In the digital book world these days most of the talk is about whether the big publishers will survive, and what the relative merits (or demerits) of self-publishing are. But simmering in the background is another issue, one that could affect all fiction writers forever. And that is whether the simple reading experience itself is on the way out.
I’m talking about “immersive reading.” Recently PW reported on Apple’s iBooks Author development initiative. This is a program intended to produce multi-media and interactive reading experiences, primarily for tablet users and the educational market. But its reach is potentially far greater than that. As the story reports:
Since iBooks Author was released, hundreds of books created with the authoring tool are being sold through the iBookstore in a variety of categories, including travel, children’s, cooking, music instruction, gaming strategy, biography, entertainment and other categories. The books are coming from a variety of sources, including big six publishers, self-published authors, small publishers, app developers and TV networks.
Thus, publishers are using iBooks Author to create “an impressive selection of enhanced e-books with everything from photographs, sound, and animation to video footage.”
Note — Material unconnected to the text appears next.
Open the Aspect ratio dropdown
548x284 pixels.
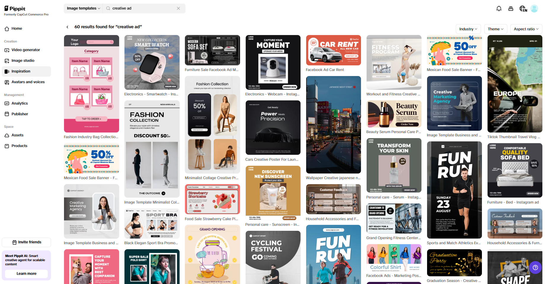(x=526, y=29)
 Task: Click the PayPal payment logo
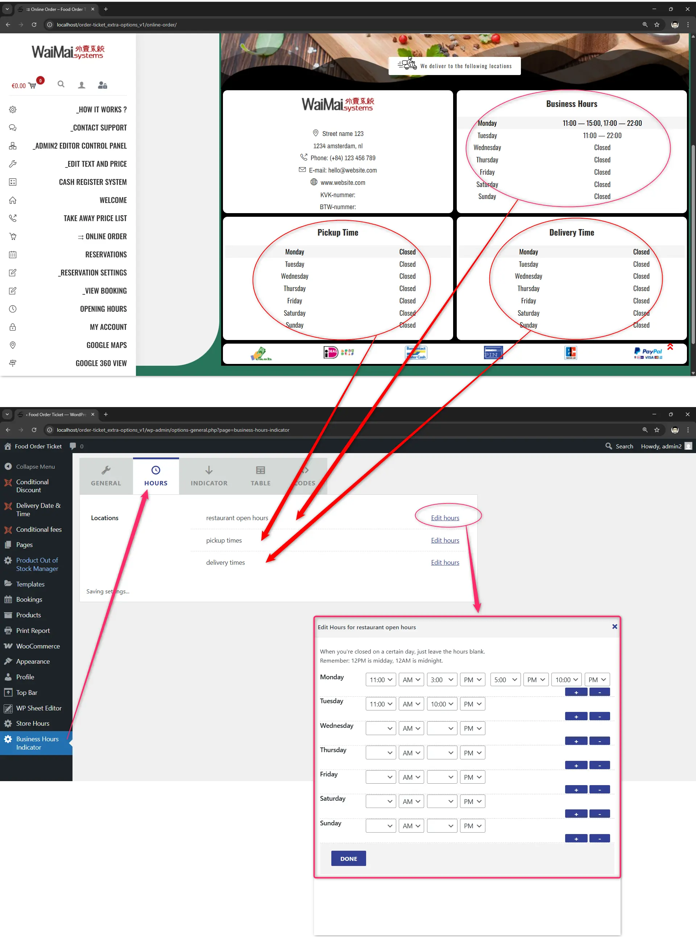click(x=648, y=353)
Meanwhile, Hachette announced it is committing to the EPUB3 format, which allows “greater flexibility in representing enhanced content, including interactive covers, embedded multimedia and interactivity, pop-up screens for end-notes, and melded audio and text, as well as improved navigation of reference content, creating a high-quality digital reading experience.”
A few thoughts here. First, this may be the salvation of the big publishing corporations. Why? Because they are the ones who have the resources to do immersive to the max. They will become like mini-studios, putting together multi-media experiences of all types. Or becoming a content partner with other media companies.
Second, this will be an increasing challenge for indie authors, who may have to become what Hollywood calls “hyphenates,” that is, producers who do more than one thing. Which requires skill sets most writers don’t have and don’t care to learn. They want to tell stories. They don’t want to have to shell out big bucks to get a hyper-enhanced “book” out there. But will they have a choice if they want to make new readers?
The cost of producing a book that can compete in an immersive world is daunting. A new start-up specializing in enhanced books, Orson & Co., is spending 20k on its first app! How can an indie author afford to do anything like that?
Which brings up the third, and perhaps most disquieting issue: what about the future of the plain old novel? As kids grow up fully immersed, will they have the patience for a simple black-on-white book anymore (Joe Hartlaub’s wonderful granddaughter notwithstanding)? Will future generations expect some kind of multi-layered sensory experience?
I was in Best Buy the other day and saw a four-year-old pounding away at an iPad, his little gaming soul oblivious to his mother telling him they had to go. Is this our future audience?
Think about it: how many live, black-and-white TV shows do you watch? We moved from B&W to color, from live to tape, from scripted to reality, from 2-D to 3-D.
Once immersive reading becomes the norm, at home and in schools, will the very notion of what a book is be changed forever? Will the simple reading of ordinary text go to the elephants’ graveyard?
It’s like when I try to tell young people about great films of the past, and they say they just don’t like black-and-white movies that move so slow. Ahhhh!!!
The buggy whip industry did not disappear overnight. But certainly many a tanner looked at the sputtering fruit of Henry Ford’s assembly line and began to lament the passing of the old ways.
So, novelist and reading friends, I ask you: Will there be any such thing as the simple, traditional novel in fifty years? And if so, who besides the monthly book group at Leisure Village in Boca Raton will read it?